Oh, and a question about a sealing. I see a question about the sealing. The question is can felony convictions be sealed? The answer is yes, not all of them, but yes, a lot of them can drug felonies can be, there are certain felonies and there’s actually certain misdemeanors that are specifically excluded from being eligible to be sealed when they’re a conviction. Anything that was dismissed can be sealed. But the thing that you have to understand is that either an entire case can be sealed or not. What I mean by that is if you had a case where there were six charges, five charges were dismissed, right? Those five charges are all eligible to be sealed under Colorado law because they were dismissed. But that one charge that was a conviction. The court has discretion to seal that. And also that conviction may not be eligible to be sealed at all. That means no charges can be sealed. Either you can seal the whole case or you can’t.

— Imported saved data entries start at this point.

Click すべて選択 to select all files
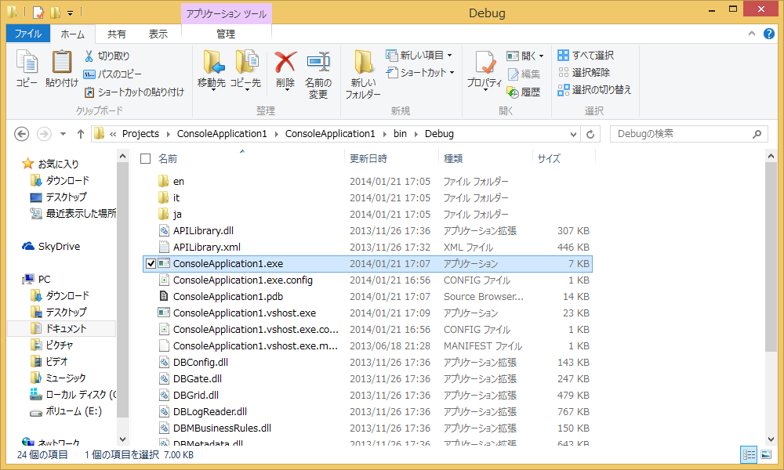The width and height of the screenshot is (784, 470). pos(586,55)
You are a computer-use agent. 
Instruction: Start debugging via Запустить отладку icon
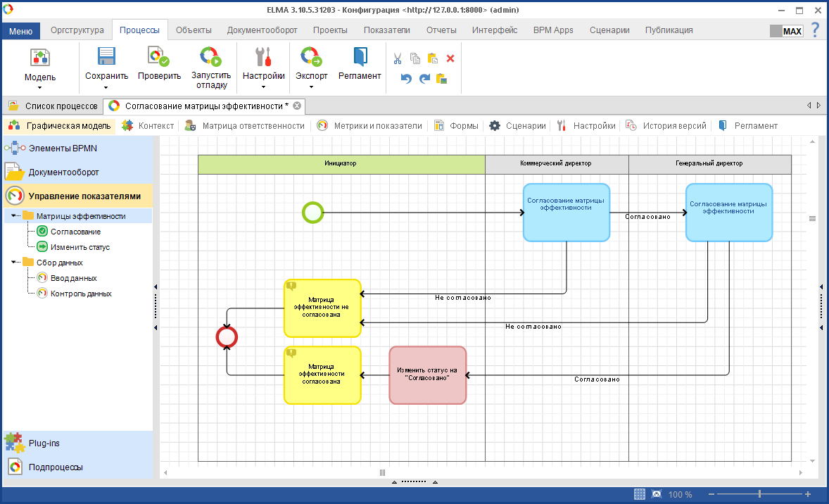210,57
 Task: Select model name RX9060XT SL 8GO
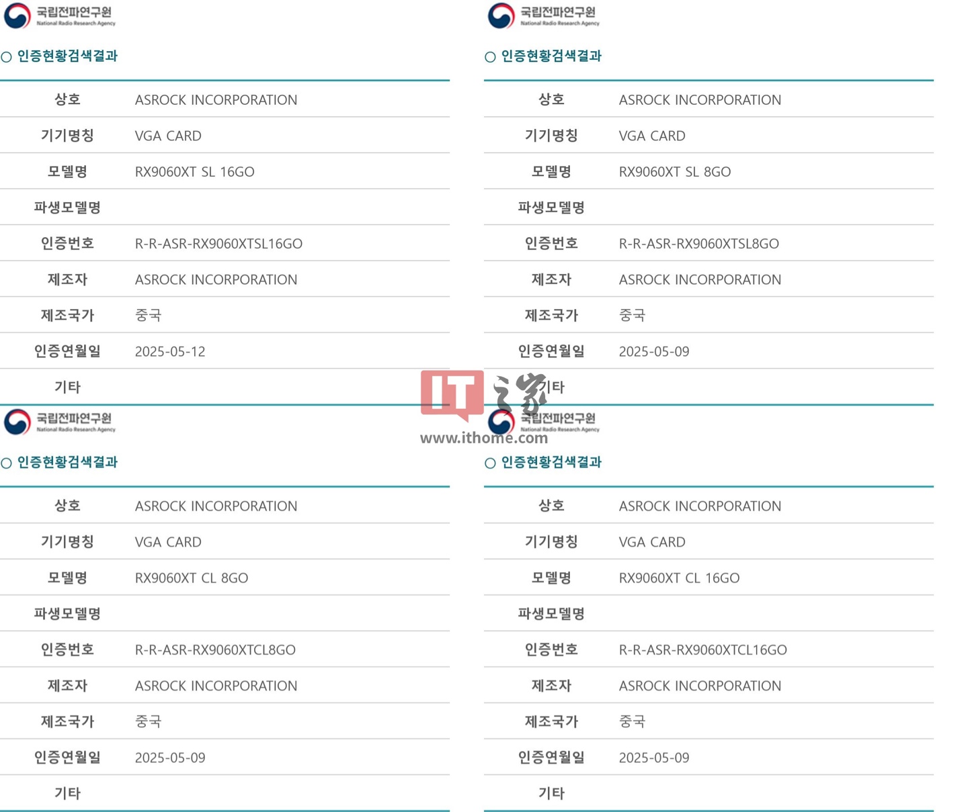(x=674, y=172)
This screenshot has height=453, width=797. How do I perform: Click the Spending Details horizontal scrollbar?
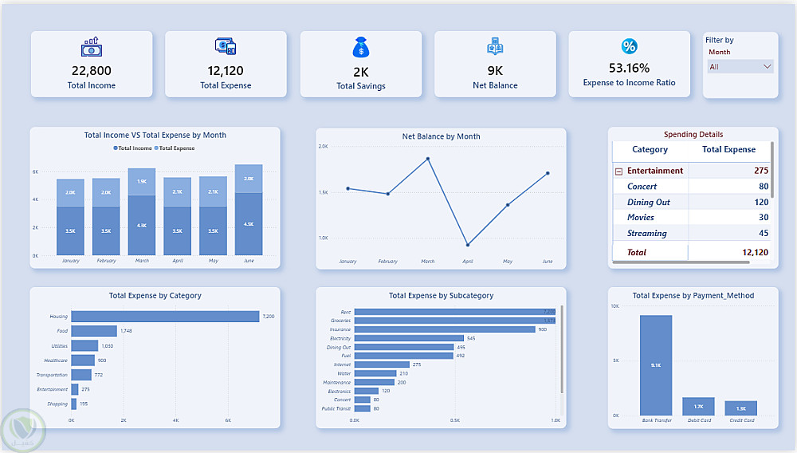tap(681, 262)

And to a little bit of a complex statutory scheme, where you start out by looking at the sealing statute 2472, I believe it’s 706 is sealing convictions. And it tells you, you know, class one, two, three felonies can’t be sealed. Everything else can be, but then it takes you down, to except the statute doesn’t apply to these and it lists a whole bunch of things, which means that those categories can’t be sealed. And not only that, but in that statute, it says anything entitled, 18, whatever. So you got to go to that title to try to figure out exactly what they’re talking about. It does take some navigating to figure out whether or not a specific charge, specific conviction actually is eligible for sealing.
So with that, everyone thanks again. Keep safe, keep your questions coming. This is great for me, because it makes me look at certain things freshly that I haven’t thought about for a few months sometimes. And I appreciate that it’s Friday, have a great day, stay safe this weekend and hopefully avoid any law enforcement contact, take care.